Garth Davidson, Chair of the management committee of Sydenham and Forest Hill Voluntary Care Centre reports on the work on this local organisation:
The Voluntary Care Centre (VCC) was formed 41 years ago when ministers of two local churches, Baptist and Congregational, were working with their respective congregations on a scheme for partnership. What better way of achieving this unity than joining together to establish and staff an advice centre for local people in need?
A small room was opened in the Baptist church in Dartmouth Road, where Heron House now stands. In the first year there were about 50 referrals – not very encouraging! An early entry in the log-book reads “Broken my duck. My first client in two years!” About a year later the centre moved to 55b Dartmouth Road at a rent of £750 p.a. and, as the number of clients steadily increased, the need for training and professional involvement became clear.
By 1972, with about 1500 referrals a year, the first paid director was appointed. Local churches gave generous financial support, but a successful application for Urban Aid funding for a partnership between the Advice Centre and the Citizen’s Advice Bureau (CAB) provided a firm financial base for the next 13 years. In the late 1970s the partnership with CAB ended, and the VCC found itself giving not so much advice but practical help: befriending, gardening, shopping, visiting, transporting. In particular, much good work was done at that time with the Vietnamese “boat people” who were settled by the Greater London Council on the Sydenham Hill Estate.

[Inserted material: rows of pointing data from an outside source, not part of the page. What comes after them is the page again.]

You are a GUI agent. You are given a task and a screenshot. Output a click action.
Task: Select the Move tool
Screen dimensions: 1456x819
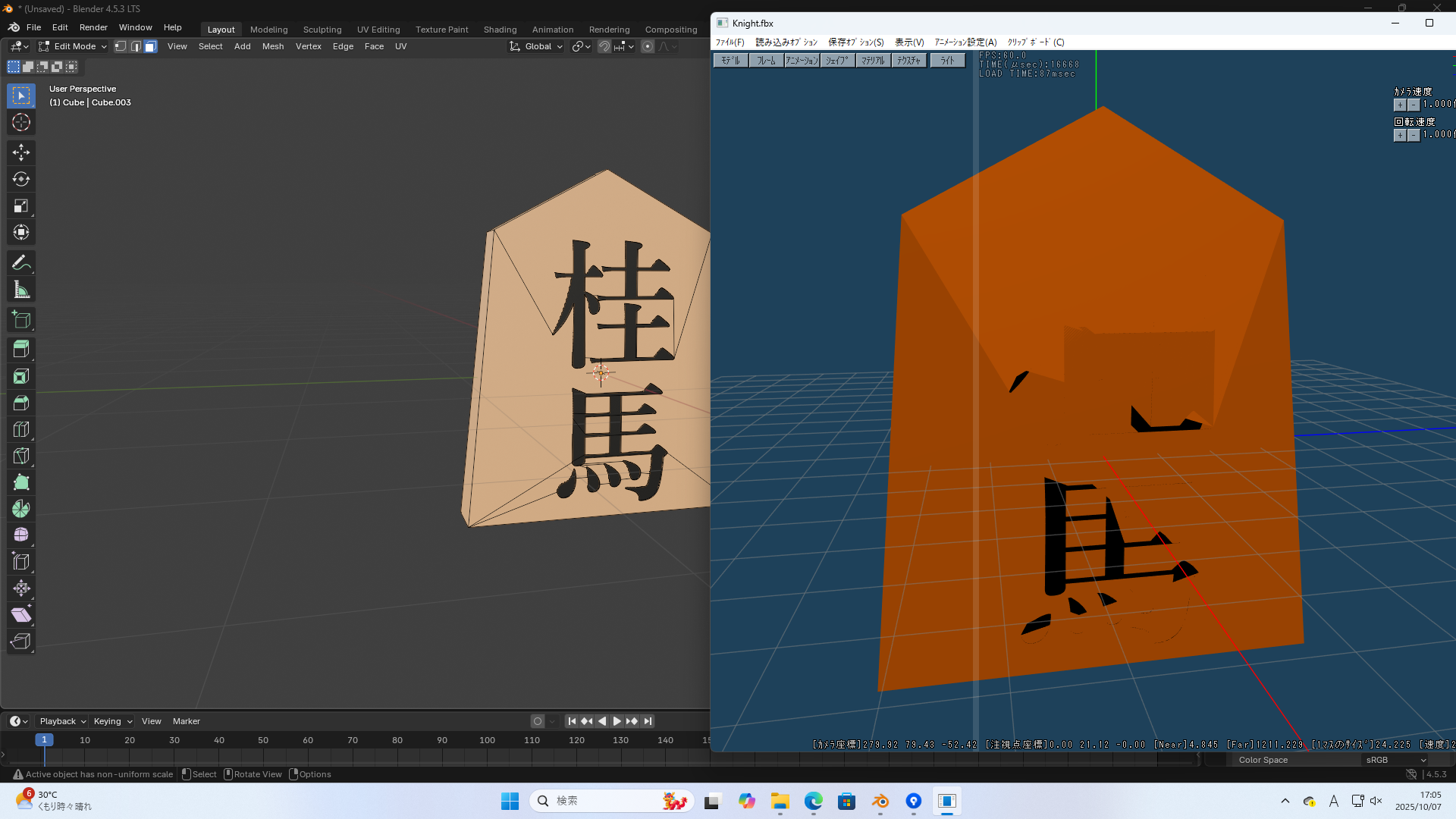pos(21,152)
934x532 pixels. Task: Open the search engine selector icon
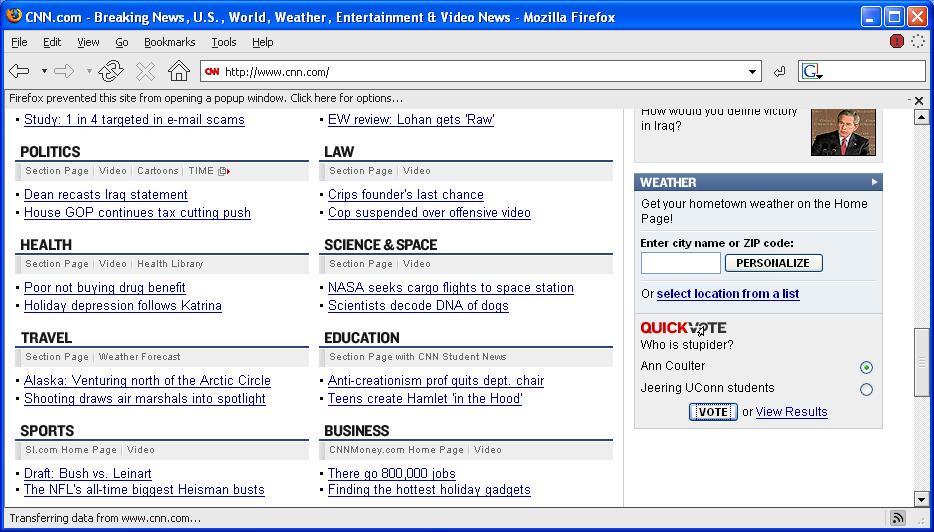pos(812,72)

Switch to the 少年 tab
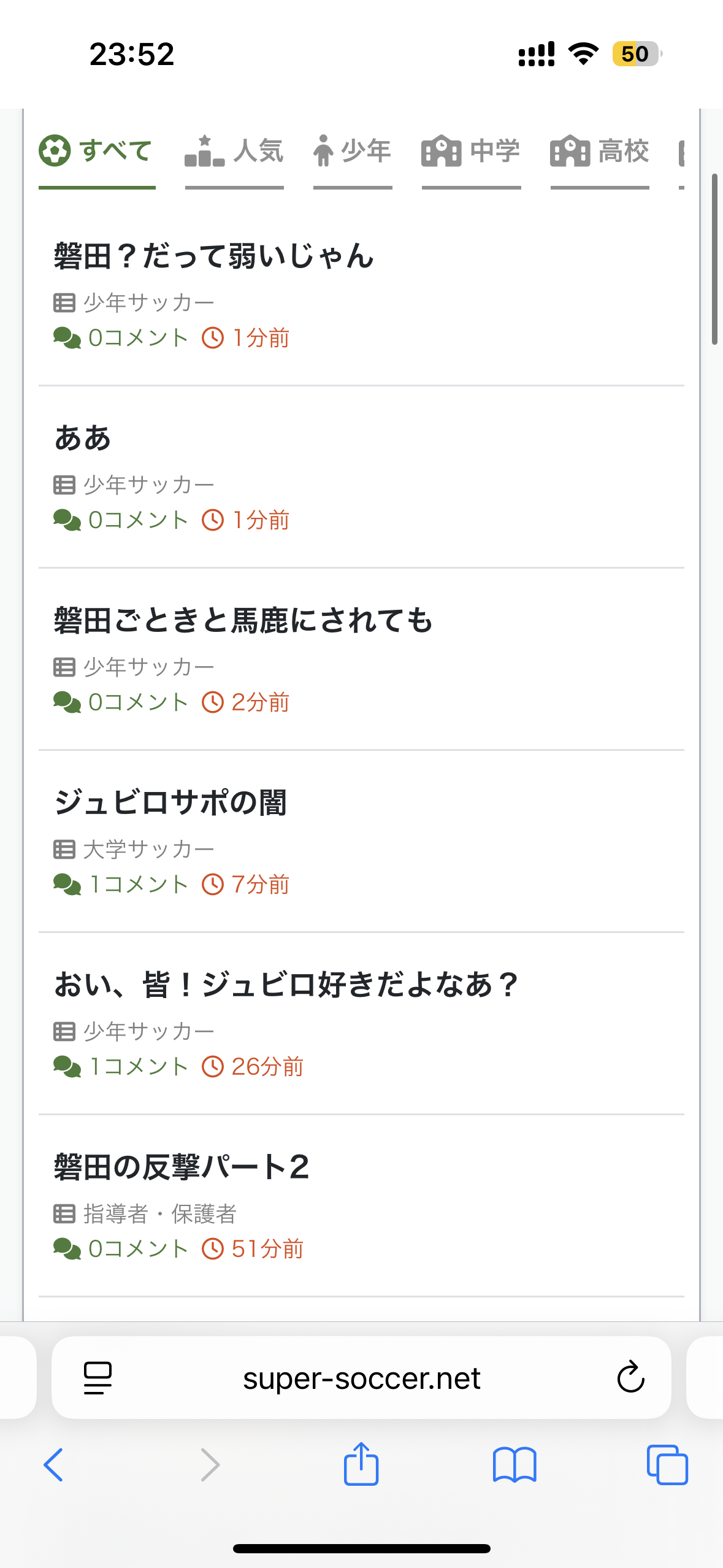(365, 151)
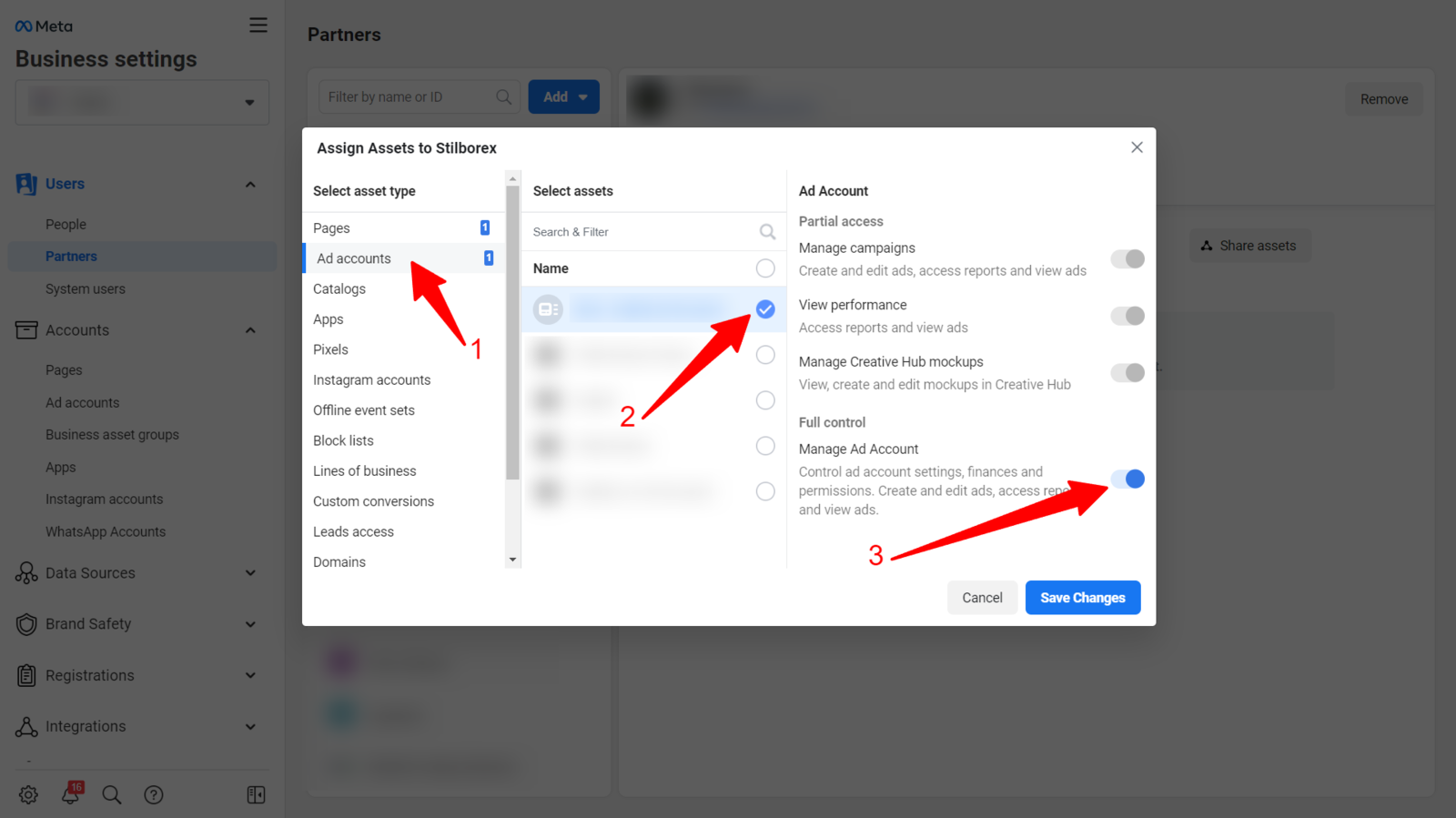The image size is (1456, 818).
Task: Select Pages asset type in the dialog
Action: (332, 228)
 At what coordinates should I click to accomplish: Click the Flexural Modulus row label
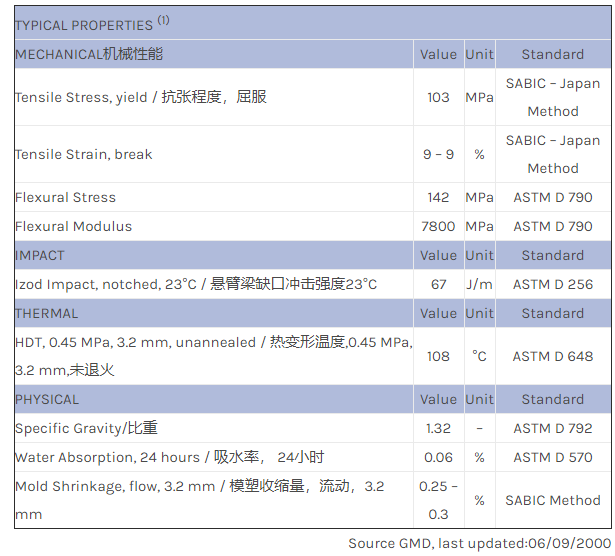click(x=74, y=226)
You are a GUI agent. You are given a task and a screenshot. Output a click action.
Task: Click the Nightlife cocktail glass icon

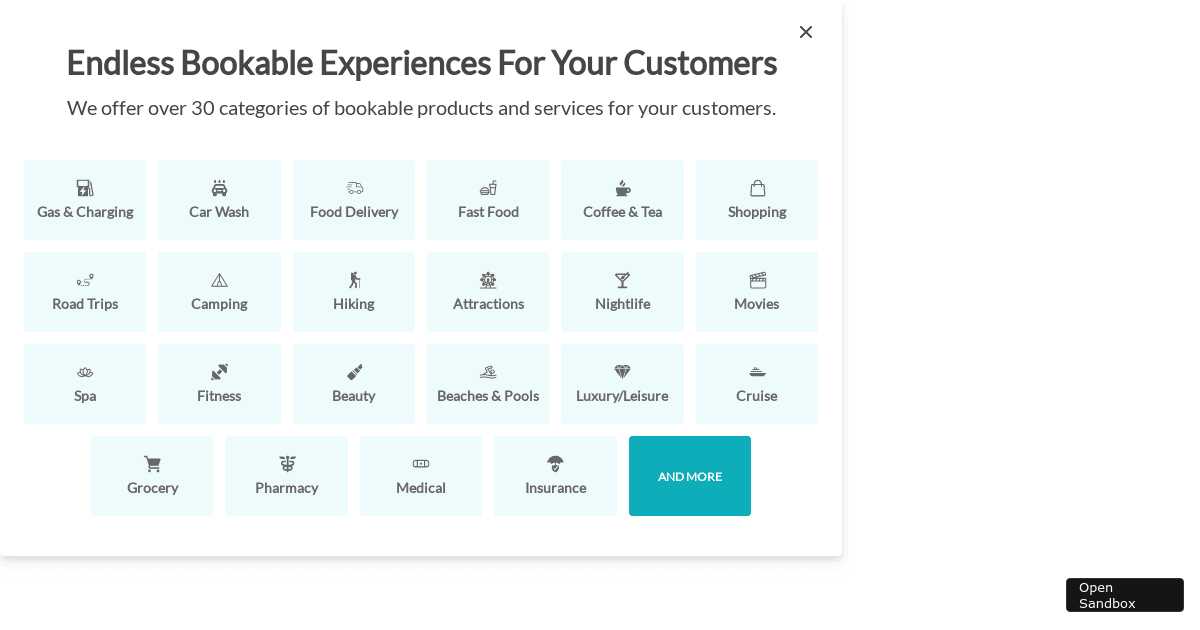coord(622,280)
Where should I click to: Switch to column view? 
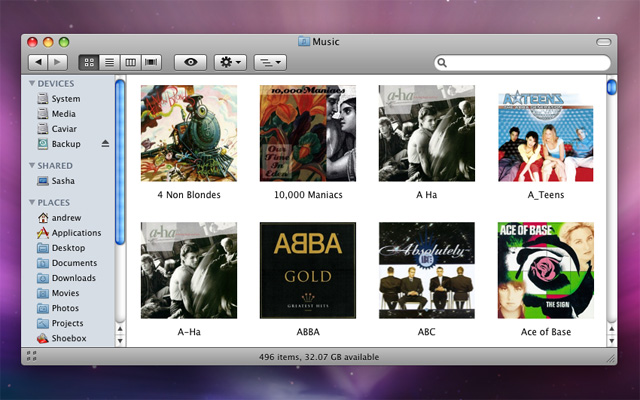[x=131, y=62]
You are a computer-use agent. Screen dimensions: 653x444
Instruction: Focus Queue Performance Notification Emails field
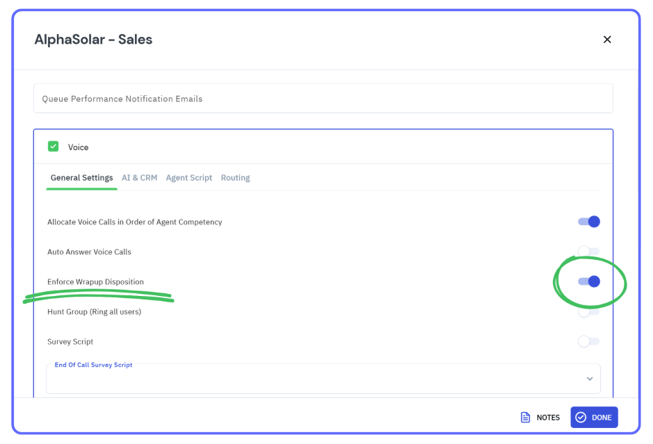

As the years passed so the work expanded. About nine years ago the VCC moved to 300 Stanstead Road, where there are now three paid members of staff who manage some 150 volunteers and over 1000 clients. Volunteers receive full training and are the greatest supporters of the Centre and it was in recognition of their involvement that the VCC gained the prestigious Investment in Volunteers Award. From time to time clients have been known to become volunteers themselves andhave even joined the management committee.
The Voluntary Care Centre is now mainly funded by Lewisham Council and local churches, but many businesses, charities and individuals help in many ways, especially at Christmas when the VCC supplies food hampers, gift vouchers, toys and presents to over 1400 families and individuals who are in need. It also runs a borough-wide voluntary driving scheme, a club at the Grove Centre in Jews Walk for those with mental health needs, and has recently been working with the South London and Maudsley NHS Foundation (SLAM) in preparationfor taking over the running of their Drop-in Centre in Deptford. Social and fund-raising events, outings for the elderly and disadvantaged to places of interest, and an annual Thanksgiving Service at a local church are regular activities.
The Voluntary Care Centre has a strong Management Committee. An Annual Report and quarterly newsletters are published in which further details of the work of the VCC can be found.